__WHAT YOU NEED TO DO__: In the entries below, count the lines that contain the word "Open" and give only that number.

__INPUT RECORDS__:
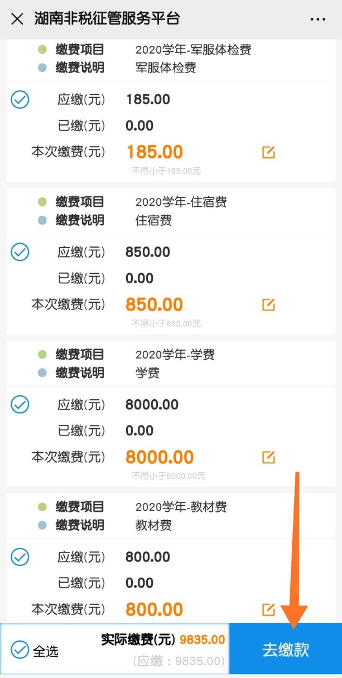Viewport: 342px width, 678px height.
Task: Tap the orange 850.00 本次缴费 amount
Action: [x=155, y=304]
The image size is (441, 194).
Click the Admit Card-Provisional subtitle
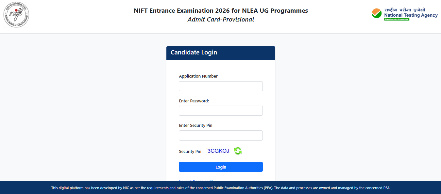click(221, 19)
---
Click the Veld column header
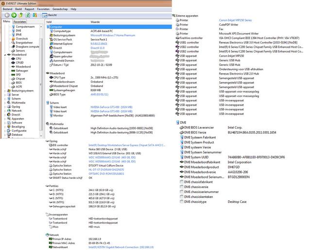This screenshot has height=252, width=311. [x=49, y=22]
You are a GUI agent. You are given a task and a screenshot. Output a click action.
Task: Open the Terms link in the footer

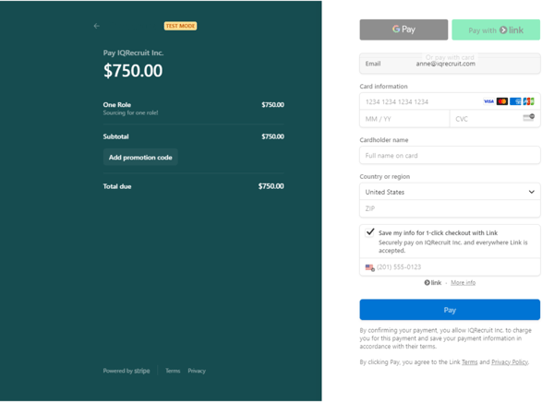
--
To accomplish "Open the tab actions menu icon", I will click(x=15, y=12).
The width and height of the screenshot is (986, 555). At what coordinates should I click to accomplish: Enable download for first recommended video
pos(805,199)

__REPLY TO THE TASK__: 2